BEGIN
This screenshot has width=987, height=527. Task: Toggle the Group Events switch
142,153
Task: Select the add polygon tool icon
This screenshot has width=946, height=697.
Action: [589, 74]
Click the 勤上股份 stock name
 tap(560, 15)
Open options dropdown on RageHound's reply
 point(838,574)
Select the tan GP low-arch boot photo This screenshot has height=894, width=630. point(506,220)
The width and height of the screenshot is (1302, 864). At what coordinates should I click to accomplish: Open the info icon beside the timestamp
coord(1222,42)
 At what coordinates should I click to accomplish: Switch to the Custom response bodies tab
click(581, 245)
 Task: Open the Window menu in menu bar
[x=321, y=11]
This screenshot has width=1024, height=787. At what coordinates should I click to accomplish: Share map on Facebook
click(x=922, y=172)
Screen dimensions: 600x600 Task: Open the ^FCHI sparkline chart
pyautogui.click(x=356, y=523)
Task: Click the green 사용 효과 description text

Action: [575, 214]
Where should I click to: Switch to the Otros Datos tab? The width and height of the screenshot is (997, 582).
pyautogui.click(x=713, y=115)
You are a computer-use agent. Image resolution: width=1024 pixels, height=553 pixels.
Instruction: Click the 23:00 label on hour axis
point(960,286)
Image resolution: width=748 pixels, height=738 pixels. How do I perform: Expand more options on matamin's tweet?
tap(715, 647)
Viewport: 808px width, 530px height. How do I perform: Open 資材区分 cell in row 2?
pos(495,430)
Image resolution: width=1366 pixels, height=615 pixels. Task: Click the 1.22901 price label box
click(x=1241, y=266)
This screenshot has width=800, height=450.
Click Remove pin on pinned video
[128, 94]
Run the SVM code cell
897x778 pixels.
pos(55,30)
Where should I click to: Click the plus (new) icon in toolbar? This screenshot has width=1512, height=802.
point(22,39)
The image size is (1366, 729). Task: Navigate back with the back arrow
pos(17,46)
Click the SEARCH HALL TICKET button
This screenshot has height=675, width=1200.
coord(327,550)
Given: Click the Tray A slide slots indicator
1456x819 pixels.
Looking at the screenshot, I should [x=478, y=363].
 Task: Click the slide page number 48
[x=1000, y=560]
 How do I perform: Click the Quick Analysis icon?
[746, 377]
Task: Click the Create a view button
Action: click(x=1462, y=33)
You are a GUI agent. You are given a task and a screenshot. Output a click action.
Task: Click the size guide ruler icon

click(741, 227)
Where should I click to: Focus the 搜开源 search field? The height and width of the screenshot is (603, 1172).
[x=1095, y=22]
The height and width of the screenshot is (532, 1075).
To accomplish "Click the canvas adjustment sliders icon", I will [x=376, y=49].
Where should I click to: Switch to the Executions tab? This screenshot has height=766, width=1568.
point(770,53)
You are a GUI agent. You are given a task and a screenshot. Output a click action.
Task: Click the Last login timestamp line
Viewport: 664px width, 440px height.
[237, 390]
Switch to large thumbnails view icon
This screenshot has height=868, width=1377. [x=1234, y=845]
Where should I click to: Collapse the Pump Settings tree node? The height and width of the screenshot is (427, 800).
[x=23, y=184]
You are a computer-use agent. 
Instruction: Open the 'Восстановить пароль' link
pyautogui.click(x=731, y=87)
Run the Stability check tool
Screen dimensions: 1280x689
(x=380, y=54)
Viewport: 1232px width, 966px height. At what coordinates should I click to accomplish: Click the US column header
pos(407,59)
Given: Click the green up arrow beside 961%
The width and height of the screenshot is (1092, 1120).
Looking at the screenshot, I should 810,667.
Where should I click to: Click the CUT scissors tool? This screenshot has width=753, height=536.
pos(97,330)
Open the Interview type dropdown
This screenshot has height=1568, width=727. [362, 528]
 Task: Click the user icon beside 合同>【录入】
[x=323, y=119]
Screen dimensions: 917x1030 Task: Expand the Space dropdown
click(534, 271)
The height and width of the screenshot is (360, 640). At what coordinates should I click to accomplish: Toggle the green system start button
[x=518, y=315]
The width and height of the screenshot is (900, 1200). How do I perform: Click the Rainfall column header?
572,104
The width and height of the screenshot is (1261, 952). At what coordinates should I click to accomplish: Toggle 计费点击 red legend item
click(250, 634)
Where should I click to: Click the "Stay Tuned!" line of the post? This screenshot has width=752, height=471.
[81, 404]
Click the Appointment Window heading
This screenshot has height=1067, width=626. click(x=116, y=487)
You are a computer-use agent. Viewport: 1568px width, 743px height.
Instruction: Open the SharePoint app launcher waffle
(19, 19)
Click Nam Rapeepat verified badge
END
Work order >>
If a line in the data holds the string "computer", copy that line.

Solution to this problem >>
You are a computer-use agent. Image resolution: width=1024 pixels, height=553 pixels.
You are a computer-use agent. 
You are a computer-use agent. Viewport: 1568px width, 743px height.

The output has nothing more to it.